## TEXTO DE LECTURA
Para los que nacimos en la era de la desencarnación del mundo, comprender la nostalgia y la tristeza que expresa esa carta de Illich es difícil. Sin embargo, cuando por las mañanas salgo a caminar y vuelvo a recuperar mi relación con mi condición de bípedo y viatore ­esa condición de la que el automóvil nos ha amputado­ puedo percibir algo de esa nostalgia illichiana. Cada paso que doy se mide en una extraña y maravillosa intimidad con el suelo que piso, mi fatiga y lo que me rodea. Huelo el aire: percibo el olor de la gasolina de los coches, pero también, cuando salgo de su esfera de influencia y me interno en las zonas arboladas que aún quedan, puedo percibir el olor de los diferentes árboles y plantas que hay ahí. Hay una barda de piedra rugosa, donde habita una gran lagartija. He aprendido a ver los lugares en que suele detenerse para tomar el sol y sus escondrijos cuando siente que me acerco; he aprendido a conocerla bien; es distinta a otras. Mi cuerpo suda cuando subo la cuesta y siento el bienestar de la fatiga y de las gotas de sudor que bajan por mi frente, humedecen mi stetson y arden al tocar la conjuntiva de mis ojos. He aprendido a amar cada parte de ese camino, a sentirlo con mi cuerpo y a sentir el peso de un mundo encarnado y familiar.

Tengo también varios amigos. Cuando me reúno con ellos descubro que todo adquiere una densidad que me alegra. Con ellos hablo con mi lengua de carne; las palabras que brotan de ella tienen su propio peso corporal; también mis oídos perciben esas palabras que salen de sus lenguas de carne; veo su corporalidad y siento ahí la encarnación, el gozo que probablemente experimentaron los discípulos de Emaús cuando cenaron con el amigo.

## REQUISITOS DEL PROBLEMA
Reproduce sin cambios el fragmento del texto sobre la nostalgia de Illich que va desde "Tengo también varios" hasta "con el amigo.", ambos incluidos.

## MATERIAL
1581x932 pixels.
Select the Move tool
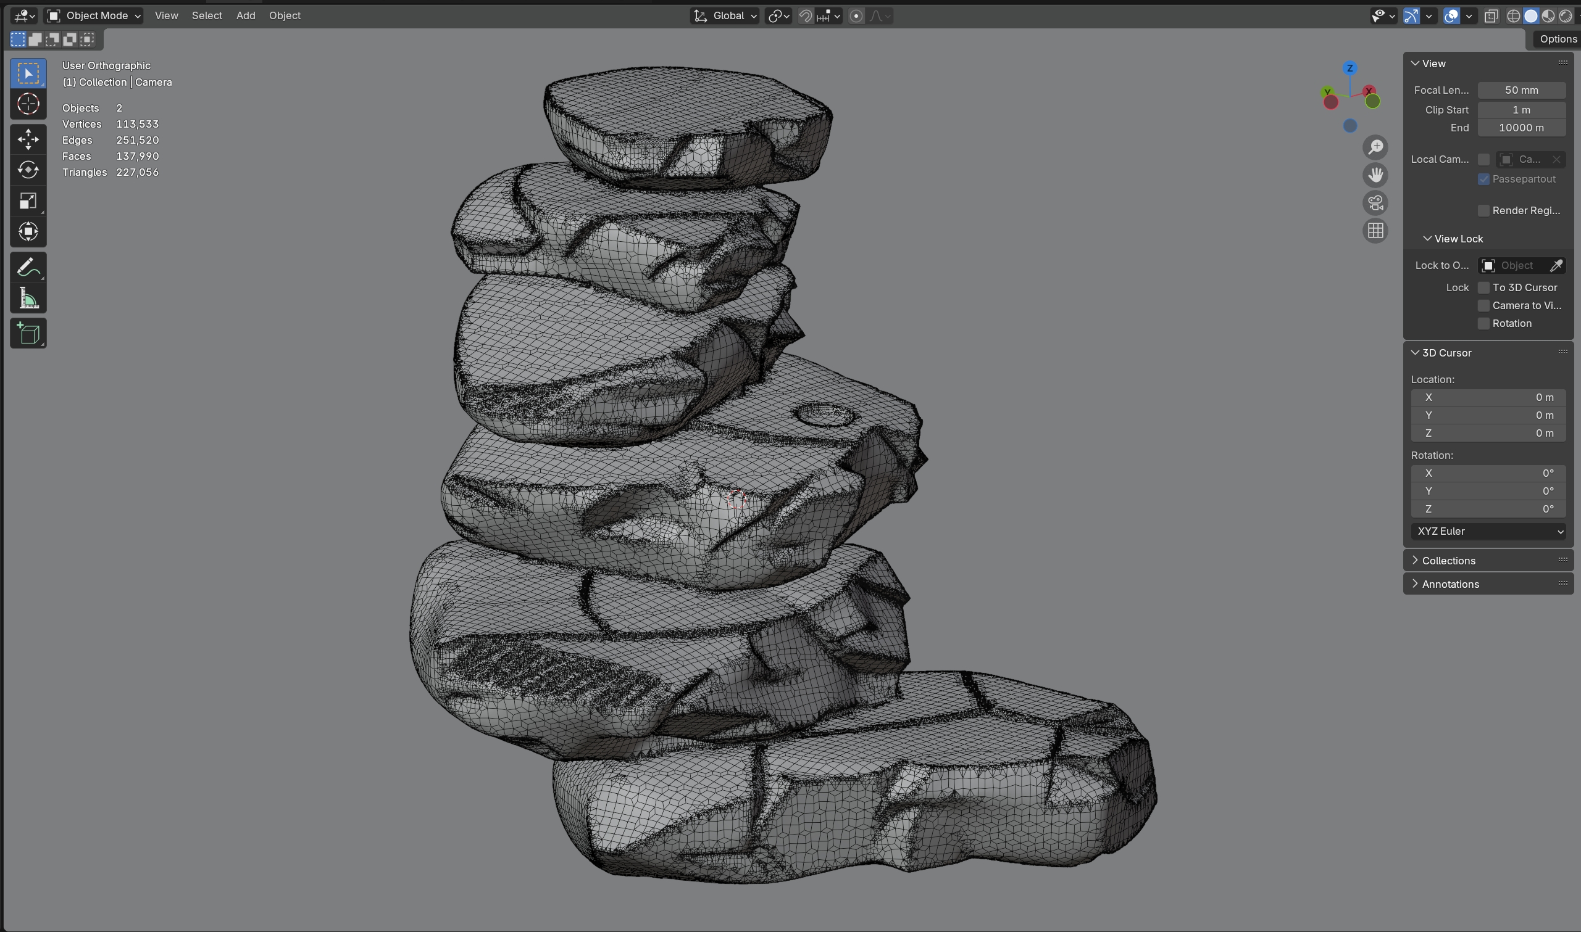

## RESPUESTA
Tengo también varios amigos. Cuando me reúno con ellos descubro que todo adquiere una densidad que me alegra. Con ellos hablo con mi lengua de carne; las palabras que brotan de ella tienen su propio peso corporal; también mis oídos perciben esas palabras que salen de sus lenguas de carne; veo su corporalidad y siento ahí la encarnación, el gozo que probablemente experimentaron los discípulos de Emaús cuando cenaron con el amigo.